Extrañado, Herschel comprobó los otros dos termómetros que tenía repartidos por la habitación para controlar la temperatura ambiente y se dio cuenta de que, en efecto, el termómetro que estaba en esa franja sin iluminar estaba marcando una temperatura mayor que cualquier otro. Sólo había una explicación: el espectro luminoso continúa más allá del color rojo, y algún tipo de luz invisible para el ojo humano estaba calentando el termómetro.

Herschel acababa de descubrir lo que él llamó rayos caloríficos pero que más adelante serían referidos como radiación infrarroja o, lo que es lo mismo, la radiación que está más allá del color rojo en el espectro electromagnético porque tiene una longitud de onda más larga.

El siguiente tipo de radiación invisible fue descubierta un año después, de manera igual de accidental.

OTRA LUZ INVISIBLE: RAYOS ULTRAVIOLETAS

Con el tiempo la alquimia había dado paso a la química y ahora los científicos se dedicaban a investigar las propiedades de distintos compuestos químicos para aprender algo de ellos y encontrarles aplicaciones más mundanas en vez de dedicar sus vidas a intentar fabricar una piedra que les permitiera convertir cualquier material en oro.

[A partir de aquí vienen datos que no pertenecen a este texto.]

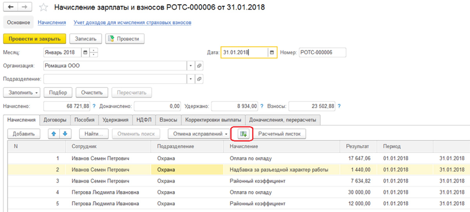The width and height of the screenshot is (470, 212).
Task: Move row down with blue down arrow
Action: (x=65, y=134)
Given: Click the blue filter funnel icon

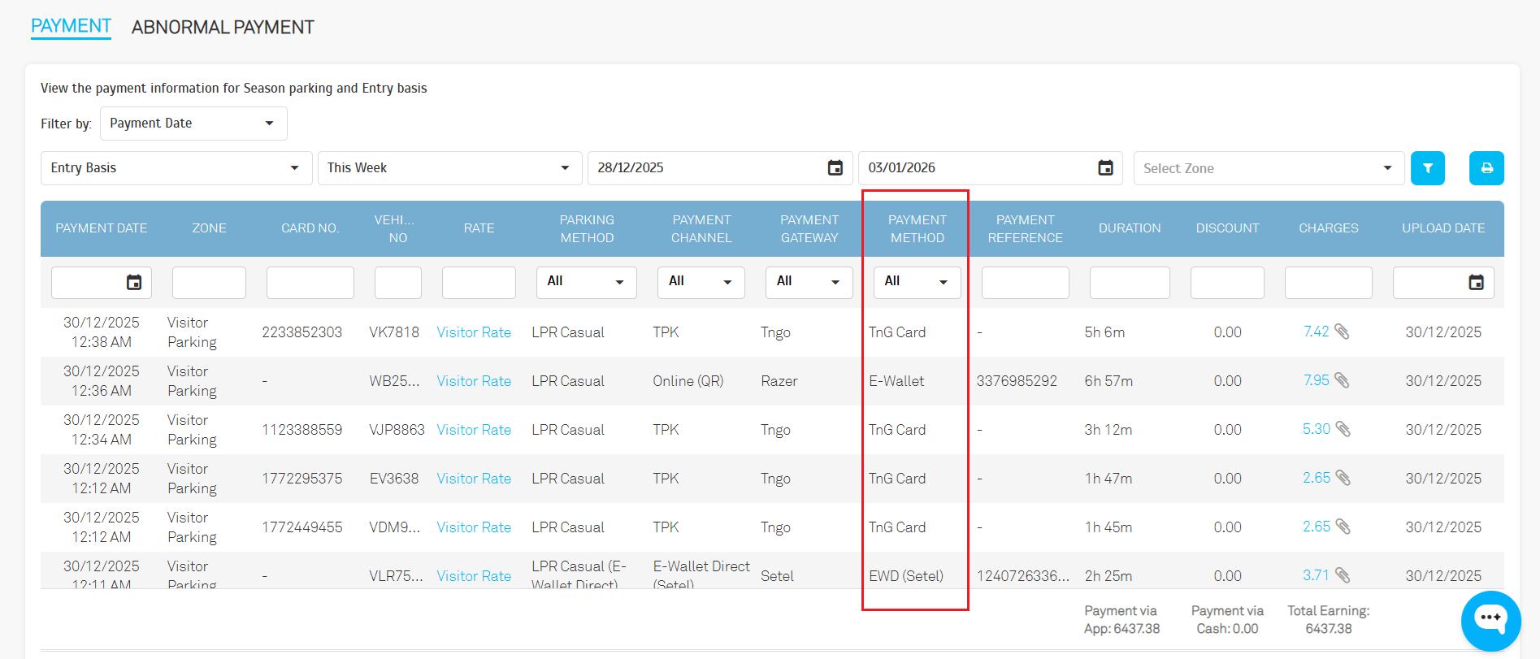Looking at the screenshot, I should click(1427, 168).
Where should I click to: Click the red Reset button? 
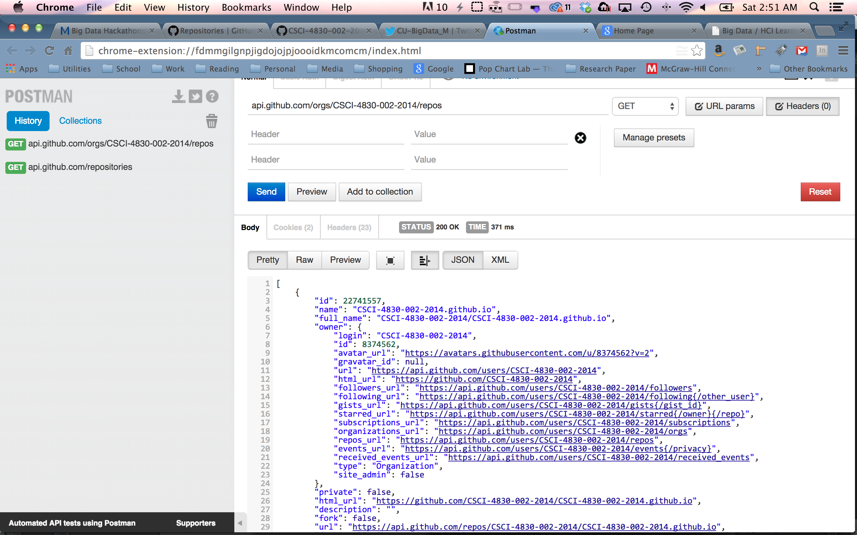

Una de las cosas que se había aprendido gracias a la química es que el cloruro de plata, un compuesto de color blanco, se descompone en presencia de la luz y adopta una coloración grisácea o violeta. Así que, en 1801, Johann Wilhelm Ritter estaba probando cómo los distintos colores proyectados por un prisma afectarían a la descomposición del cloruro de plata. Su experimento era muy parecido al de Herschel, sólo que, en lugar de termómetros repartidos por el espectro de la luz, tenía un papel empapado en esta sustancia que abarcaba todos los colores proyectados por el prisma.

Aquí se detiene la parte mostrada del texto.